C’ è chi ipotizza che tanta rigidità, che ha deluso lo stesso Obama, fosse in parte dovuta alla residua influenza di Fidel, contrario alle aperture all’ America, e che pertanto Raul sarà ora più libero di muoversi. Diversi fattori possono contribuire a renderlo più malleabile. Anzitutto, la grande voglia di cambiamento della gioventù, che ho constatato di persona durante una recente visita all’ Avana. In secondo luogo, la drammatica situazione economica, aggravata dal venir meno degli aiuti del Venezuela dopo la morte di Chavez e le condizioni di severa povertà di buona parte della popolazione (lo stipendio di un’ infermiera, tanto esempio, si aggira tra i 30 e i 35 dollari al mese). Infine, ci sono i benefici che gli accordi con gli Stati Uniti hanno già portato nonostante l’ embargo: moltiplicazione dei turisti a stelle e strisce, investimenti milionari, intensificazione dei rapporti commerciali, culturali e sportivi, rimozione di Cuba dall’ elenco dei Paesi promotori del terrorismo. Perderli sarebbe un duro colpo, che porterebbe senz’altro a un nuovo, massiccio esodo di giovani.

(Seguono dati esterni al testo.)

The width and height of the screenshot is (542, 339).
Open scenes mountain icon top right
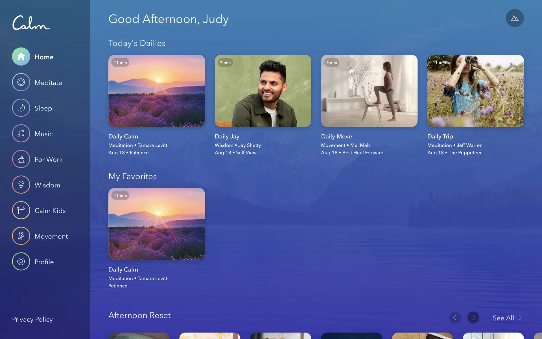point(515,18)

Anche Trump, tuttavia, potrebbe incontrare qualche difficoltà a disfare l’ operato di Obama, rompendo nuovamente le relazioni diplomatiche e ostacolando - come vorrebbero molti esuli suoi elettori - la ripresa dei rapporti economici. Da bravo uomo d’ affari, si rende conto che questi vanno a vantaggio di entrambi i Paesi e che tornare al vecchio ostracismo recherebbe un grave danno alle tante società che stanno avviando progetti a Cuba. Per quello che conta, una radicale marcia indietro irriterebbe anche gli alleati europei, che pur rifiutandosi di mandare rappresentanti di alto livello ai funerali di Fidel sono da sempre più aperti nei confronti dell’ isola. Inoltre, non solo una nuova rottura non conseguirebbe risultati politici, ma finirebbe con l’ irrigidire l’ ala dura del regime. Probabilmente, perciò, i rapporti proseguiranno sulla falsariga attuale fino al ritiro dell’ 84enne Raul, previsto per il 2018, e il conseguente arrivo al potere di una nuova generazione più pragmatica e meno legata al mito della «revolucion». Il suo capofila potrebbe essere l’ attuale vicepresidente Miguel Diez-Canel, che con i suoi 56 anni non era neppure nato quando Fidel fece il suo ingresso all’ Avana e avrebbe meno difficoltà a una normalizzazione dei rapporti.